In the first method, denote maskedbyMult by A, and let N = the number of elements that are not nan, which in this case is 200*100 - 625. Then
mean(mean(A),'omitnan') is not equal to sum(sum(A),'omitnan')/N which is what you want.
for example,
a = magic(3);
a(1,2) = nan
a =
8 NaN 6
3 5 7
4 9 2
mean(mean(a,'omitnan'))
ans = 5.6667
sum(sum(a,'omitnan'))/8
ans = 5.5000
After those changes both methods agree, and both agree with
bigMatMask = repmat(mask,1,1,10).*bigMatrix;
mean3 = squeeze(sum(sum(bigMatMask,2,'omitnan'),1)/(200*100-625))

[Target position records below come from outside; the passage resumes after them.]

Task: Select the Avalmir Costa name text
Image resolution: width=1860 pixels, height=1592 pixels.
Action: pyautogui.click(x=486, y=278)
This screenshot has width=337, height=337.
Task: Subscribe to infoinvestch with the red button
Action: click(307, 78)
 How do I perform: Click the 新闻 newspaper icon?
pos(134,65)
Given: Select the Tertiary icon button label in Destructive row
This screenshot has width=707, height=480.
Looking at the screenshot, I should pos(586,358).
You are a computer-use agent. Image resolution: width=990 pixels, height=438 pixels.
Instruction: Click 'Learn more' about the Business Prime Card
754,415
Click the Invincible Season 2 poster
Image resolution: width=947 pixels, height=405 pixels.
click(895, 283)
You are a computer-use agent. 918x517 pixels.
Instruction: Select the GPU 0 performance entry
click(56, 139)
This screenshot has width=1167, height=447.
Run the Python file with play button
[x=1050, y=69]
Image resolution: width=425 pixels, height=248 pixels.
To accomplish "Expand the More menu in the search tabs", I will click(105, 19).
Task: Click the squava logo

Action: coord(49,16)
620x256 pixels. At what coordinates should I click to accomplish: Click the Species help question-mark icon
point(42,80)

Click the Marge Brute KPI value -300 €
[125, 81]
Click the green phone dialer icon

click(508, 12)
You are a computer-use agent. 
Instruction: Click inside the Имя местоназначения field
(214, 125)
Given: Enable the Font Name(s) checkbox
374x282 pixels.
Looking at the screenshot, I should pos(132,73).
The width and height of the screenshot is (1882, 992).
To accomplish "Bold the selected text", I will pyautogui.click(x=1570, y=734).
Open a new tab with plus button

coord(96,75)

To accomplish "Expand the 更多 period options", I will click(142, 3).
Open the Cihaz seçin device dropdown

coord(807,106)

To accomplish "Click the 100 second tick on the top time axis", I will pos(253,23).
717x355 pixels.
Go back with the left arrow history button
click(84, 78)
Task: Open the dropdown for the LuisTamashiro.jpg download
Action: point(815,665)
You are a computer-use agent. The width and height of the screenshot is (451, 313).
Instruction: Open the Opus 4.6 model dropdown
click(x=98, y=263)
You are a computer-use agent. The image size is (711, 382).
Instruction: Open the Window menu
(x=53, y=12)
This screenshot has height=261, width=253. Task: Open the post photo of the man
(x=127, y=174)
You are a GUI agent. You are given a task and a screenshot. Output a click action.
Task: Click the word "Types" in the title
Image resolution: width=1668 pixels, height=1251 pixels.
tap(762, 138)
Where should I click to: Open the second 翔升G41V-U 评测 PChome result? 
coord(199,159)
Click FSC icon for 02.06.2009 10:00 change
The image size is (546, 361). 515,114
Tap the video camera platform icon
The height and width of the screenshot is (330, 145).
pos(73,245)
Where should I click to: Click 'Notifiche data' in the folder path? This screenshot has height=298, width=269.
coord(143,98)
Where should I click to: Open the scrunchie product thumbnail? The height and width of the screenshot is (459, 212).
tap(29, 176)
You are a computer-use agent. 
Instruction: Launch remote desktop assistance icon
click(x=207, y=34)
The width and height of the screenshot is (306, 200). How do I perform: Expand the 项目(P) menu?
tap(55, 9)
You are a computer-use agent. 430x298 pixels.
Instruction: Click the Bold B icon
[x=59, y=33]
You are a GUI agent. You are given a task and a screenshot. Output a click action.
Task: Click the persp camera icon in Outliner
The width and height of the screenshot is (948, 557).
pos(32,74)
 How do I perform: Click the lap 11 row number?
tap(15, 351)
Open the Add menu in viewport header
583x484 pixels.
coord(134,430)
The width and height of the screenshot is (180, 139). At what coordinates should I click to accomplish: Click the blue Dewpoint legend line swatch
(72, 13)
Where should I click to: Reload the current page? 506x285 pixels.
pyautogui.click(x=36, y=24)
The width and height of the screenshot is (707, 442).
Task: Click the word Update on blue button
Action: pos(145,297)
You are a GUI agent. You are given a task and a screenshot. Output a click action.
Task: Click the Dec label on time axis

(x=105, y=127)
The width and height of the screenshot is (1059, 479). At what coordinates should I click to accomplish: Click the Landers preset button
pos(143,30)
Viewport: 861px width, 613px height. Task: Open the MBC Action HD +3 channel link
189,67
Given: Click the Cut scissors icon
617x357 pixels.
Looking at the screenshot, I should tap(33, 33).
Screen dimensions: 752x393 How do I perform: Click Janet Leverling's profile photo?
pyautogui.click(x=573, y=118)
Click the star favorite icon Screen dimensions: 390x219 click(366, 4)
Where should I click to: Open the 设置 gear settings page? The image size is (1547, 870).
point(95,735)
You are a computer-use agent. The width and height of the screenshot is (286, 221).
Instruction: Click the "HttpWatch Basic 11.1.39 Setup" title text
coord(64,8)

% if you have a newer version of Matlab with explicit expansion,
% the first line can be bigMatMask = mask.*bigMatrix;
  3 comentarios
David Goodmanson
David Goodmanson el 23 de Oct. de 2017
nice to see the code comparison.
mean(mean( )) of course does work out in lots of cases such as rectangular matrices without any nans.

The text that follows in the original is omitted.